● Problem
From the data, return each line holding the word "agent".

● Records for the task
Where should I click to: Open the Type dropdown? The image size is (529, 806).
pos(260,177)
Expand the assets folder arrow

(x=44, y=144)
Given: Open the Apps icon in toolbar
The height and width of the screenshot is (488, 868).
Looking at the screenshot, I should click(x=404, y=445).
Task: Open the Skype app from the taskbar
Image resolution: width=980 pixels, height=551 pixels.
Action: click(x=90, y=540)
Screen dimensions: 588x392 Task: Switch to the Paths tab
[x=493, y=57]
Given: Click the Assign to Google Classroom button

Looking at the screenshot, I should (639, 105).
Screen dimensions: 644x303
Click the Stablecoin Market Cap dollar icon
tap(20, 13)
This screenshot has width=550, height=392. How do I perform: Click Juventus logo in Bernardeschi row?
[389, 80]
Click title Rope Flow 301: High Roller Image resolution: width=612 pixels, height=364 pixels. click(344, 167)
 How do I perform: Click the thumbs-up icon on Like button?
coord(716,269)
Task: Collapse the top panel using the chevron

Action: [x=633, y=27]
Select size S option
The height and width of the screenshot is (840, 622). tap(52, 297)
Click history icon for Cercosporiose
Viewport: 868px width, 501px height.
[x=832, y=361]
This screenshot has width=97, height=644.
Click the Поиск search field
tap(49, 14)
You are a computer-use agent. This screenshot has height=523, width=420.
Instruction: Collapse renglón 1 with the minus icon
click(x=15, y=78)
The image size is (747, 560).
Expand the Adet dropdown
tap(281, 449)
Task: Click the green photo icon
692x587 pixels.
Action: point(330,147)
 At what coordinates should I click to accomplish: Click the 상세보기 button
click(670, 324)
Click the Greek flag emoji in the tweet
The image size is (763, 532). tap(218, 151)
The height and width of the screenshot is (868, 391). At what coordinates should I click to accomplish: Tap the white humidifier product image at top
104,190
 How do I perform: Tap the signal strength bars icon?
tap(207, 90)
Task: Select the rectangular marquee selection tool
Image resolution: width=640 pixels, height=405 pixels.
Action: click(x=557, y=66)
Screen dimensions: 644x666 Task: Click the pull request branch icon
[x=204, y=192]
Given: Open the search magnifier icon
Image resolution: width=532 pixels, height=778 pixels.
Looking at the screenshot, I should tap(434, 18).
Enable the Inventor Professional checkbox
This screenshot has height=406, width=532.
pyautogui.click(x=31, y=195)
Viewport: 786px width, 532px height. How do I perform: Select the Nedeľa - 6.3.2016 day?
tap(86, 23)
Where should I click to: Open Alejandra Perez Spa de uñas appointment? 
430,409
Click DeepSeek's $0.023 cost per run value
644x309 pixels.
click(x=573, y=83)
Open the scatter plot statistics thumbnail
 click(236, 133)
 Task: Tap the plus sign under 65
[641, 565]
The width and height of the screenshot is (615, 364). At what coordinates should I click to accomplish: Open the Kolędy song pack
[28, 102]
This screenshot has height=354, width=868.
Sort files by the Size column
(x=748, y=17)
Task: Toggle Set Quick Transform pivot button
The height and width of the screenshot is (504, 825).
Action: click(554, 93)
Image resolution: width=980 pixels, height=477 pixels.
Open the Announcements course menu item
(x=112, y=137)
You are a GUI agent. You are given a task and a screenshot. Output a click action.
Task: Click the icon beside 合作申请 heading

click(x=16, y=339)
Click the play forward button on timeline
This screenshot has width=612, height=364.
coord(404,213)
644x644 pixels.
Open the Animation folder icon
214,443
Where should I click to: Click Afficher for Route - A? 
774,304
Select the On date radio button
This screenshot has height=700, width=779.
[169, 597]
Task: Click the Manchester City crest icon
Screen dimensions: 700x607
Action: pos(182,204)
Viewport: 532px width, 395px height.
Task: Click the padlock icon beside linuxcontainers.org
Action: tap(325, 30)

● Response area
You are a computer-use agent. This screenshot has height=523, width=420.
You are a GUI agent. You are given a task and a screenshot. Output a click action.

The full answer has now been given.